Tata Memorial Hospital (TMH), Parel, recently completed trials of an imported technology that will reduce hair loss in patients during chemotherapy.
Trials on the scalp-cooling technology, which reduces the side effects of chemicals on hair follicles during chemotherapy, started two years ago and the hospital said it is now ready to offer the technique to its patients.
The hospital said the trial achieved 56% hair retention rate during radiation among patients and 85% hair regrowth after treatment, compared to almost 100% hair loss and 12% regrowth rate among patients, who were not part of the trial.
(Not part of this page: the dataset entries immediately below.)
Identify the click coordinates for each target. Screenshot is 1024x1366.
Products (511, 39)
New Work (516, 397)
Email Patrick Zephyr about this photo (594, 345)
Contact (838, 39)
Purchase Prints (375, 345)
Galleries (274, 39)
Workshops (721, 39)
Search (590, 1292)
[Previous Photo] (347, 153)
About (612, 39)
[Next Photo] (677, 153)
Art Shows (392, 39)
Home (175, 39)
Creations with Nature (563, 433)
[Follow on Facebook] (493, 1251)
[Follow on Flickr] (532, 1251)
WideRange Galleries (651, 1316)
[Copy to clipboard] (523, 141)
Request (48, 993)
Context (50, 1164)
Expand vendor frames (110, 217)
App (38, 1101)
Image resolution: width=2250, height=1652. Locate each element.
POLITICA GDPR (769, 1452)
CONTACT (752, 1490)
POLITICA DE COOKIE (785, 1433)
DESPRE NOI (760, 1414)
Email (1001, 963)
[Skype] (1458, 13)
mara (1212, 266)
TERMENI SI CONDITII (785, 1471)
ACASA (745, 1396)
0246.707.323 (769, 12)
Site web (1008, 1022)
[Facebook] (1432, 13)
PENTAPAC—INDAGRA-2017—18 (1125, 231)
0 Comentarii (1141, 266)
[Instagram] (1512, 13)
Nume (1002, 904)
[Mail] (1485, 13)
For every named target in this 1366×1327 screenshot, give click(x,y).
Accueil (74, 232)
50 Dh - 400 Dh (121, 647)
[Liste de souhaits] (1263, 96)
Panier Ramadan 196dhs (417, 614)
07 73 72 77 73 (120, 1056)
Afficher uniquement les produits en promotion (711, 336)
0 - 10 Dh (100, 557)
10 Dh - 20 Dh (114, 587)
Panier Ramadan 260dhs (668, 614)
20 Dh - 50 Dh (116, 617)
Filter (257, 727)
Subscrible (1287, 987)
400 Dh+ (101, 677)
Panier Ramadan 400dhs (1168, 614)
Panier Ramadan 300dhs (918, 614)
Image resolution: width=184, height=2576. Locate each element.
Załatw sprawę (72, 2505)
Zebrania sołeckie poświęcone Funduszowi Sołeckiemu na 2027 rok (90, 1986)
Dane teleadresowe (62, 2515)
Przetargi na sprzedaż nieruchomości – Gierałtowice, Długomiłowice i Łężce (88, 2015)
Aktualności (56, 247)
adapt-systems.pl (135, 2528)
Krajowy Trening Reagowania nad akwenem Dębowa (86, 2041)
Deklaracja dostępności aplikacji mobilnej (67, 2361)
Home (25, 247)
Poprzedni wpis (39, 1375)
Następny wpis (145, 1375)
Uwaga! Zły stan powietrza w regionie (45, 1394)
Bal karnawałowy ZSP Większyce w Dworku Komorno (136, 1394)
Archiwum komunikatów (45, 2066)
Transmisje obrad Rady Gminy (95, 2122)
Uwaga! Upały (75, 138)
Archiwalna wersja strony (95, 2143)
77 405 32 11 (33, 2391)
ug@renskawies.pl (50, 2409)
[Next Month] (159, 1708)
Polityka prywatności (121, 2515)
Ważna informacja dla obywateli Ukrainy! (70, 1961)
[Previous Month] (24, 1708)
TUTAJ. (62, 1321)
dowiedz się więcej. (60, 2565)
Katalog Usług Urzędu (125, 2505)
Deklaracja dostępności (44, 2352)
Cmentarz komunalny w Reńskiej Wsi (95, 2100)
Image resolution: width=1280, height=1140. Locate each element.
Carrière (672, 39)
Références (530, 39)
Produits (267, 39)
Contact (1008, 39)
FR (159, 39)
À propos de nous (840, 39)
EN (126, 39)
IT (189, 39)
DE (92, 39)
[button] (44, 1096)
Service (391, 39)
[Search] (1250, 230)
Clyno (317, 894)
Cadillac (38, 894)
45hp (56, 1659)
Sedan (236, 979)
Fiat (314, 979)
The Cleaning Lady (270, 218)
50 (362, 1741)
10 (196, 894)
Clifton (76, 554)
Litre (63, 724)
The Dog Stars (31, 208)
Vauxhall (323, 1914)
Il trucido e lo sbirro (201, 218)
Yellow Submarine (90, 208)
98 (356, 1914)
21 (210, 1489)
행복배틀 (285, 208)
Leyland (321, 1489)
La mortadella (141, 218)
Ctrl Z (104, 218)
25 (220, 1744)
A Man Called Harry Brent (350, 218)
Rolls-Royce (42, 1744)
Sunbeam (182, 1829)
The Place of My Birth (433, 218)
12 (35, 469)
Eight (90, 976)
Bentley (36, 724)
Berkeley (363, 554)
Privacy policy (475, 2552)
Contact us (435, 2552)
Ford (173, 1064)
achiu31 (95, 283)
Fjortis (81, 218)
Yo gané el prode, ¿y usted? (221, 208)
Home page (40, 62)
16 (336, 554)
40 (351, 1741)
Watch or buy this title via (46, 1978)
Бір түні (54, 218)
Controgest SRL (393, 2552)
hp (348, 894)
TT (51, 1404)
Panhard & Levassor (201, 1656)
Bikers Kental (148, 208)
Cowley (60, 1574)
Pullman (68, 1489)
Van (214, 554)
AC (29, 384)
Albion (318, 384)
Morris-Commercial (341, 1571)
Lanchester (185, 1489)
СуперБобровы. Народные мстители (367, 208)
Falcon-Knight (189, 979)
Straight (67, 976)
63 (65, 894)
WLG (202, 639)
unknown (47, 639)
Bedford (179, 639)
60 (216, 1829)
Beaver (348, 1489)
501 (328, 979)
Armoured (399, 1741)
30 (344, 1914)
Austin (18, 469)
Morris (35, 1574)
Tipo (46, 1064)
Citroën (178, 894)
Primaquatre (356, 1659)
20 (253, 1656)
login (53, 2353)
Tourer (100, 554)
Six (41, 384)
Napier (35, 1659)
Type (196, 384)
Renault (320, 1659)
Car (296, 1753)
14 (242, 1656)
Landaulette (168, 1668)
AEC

Dr Jyoti Bajpai, professor of department of medical oncology at TMH, said, “Chemotherapy targets rapidly dividing cells in the body which also affects hair, leading to alopecia (baldness). Through scalp-cooling technology, we limit the damage of hair follicles by reducing the temperature of the scalp to around 18 degrees, before, during and after chemotherapy. This causes vasoconstriction, which reduces blood flow to hair follicles by narrowing down the blood vessels, minimising hair loss.”
The trial has been conducted with two most commonly used drugs in cancer chemotherapy — taxane and anthracycline. “Through the trial, we just wanted to find out the success rate of it so we have incorporated the two most commonly used drugs in the process. So, even though the trial was only on patients suffering from breast cancer, it would be useful for all cancer patients,” added Bajpai. The result showed that the success rate of taxane was higher than anthracycline.
The clinical trial was done on 51 women undergoing treatment for breast cancer. A patient wears a cooling cap with attached coolant tubes for at least 30 minutes before chemotherapy. The tubes remain connected to a refrigeration unit which circulates the coolant to the cap. The refrigeration is kept below -4 degrees with help of cooling crystals. After chemotherapy, the standard post-cooling time is 90 minutes.
Doctors said many cancer survivors, especially women, feel stigmatised after going bald.
Dr Shripad D Banavali, head of department, paediatric oncology, TMH, said the technology will help younger patients in their psychological improvement. “Young patients go into depression after going bald. The new technology can provide hope to hundreds of patients. So far, this was available only in western countries,” said Banavali.
The hospital has procured two machines from the US which has been given free of cost as it is for a clinical trial. Even though it had approval of Food and Drugs Administration, TMH had to run the clinical trial to check if it can be used among patients in India.
The hospital said priority will be given to in-house patients, especially girl children. There would be a minimal charge but it hasn’t been decided. The department has submitted a research paper on the trial in an international journal for reviews.